### What you have to do
Read through the data, and wherever a line holds the word "computer", write that line out.

Segment Start: Data to examine

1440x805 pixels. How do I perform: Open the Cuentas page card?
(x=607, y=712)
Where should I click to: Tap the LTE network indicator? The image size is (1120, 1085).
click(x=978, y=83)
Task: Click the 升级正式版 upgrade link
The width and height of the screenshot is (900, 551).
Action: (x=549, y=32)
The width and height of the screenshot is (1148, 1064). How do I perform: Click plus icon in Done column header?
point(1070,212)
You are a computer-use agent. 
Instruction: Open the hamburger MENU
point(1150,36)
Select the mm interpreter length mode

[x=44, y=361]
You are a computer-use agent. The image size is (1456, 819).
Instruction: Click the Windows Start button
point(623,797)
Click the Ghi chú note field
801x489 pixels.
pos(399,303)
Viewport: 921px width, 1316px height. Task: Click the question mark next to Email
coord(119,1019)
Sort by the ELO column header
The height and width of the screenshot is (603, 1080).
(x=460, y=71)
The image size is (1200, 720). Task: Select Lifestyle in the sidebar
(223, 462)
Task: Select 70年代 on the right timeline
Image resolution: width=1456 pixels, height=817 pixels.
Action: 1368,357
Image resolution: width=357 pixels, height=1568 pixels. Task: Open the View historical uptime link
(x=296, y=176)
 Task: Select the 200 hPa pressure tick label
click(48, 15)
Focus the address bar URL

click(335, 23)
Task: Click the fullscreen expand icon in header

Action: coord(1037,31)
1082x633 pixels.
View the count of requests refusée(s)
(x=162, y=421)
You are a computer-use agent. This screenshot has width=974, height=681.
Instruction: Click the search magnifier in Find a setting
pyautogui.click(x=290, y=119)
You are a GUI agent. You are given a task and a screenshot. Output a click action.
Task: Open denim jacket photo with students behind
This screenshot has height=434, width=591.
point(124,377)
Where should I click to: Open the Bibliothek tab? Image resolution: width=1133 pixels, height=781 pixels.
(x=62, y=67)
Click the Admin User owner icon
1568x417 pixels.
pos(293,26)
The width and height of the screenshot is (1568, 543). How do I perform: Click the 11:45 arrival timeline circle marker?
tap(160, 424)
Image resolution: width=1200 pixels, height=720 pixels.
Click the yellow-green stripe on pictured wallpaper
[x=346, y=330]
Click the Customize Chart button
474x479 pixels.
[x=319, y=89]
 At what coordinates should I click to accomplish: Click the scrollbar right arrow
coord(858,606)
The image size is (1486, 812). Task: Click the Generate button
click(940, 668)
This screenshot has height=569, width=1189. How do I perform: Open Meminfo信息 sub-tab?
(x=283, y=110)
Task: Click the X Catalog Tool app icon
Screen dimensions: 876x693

Segment End: Data to examine

### Final answer
You are a computer-use agent. 
You are a computer-use agent. The image size is (1456, 819).
You are a computer-use agent. This screenshot has width=974, height=681.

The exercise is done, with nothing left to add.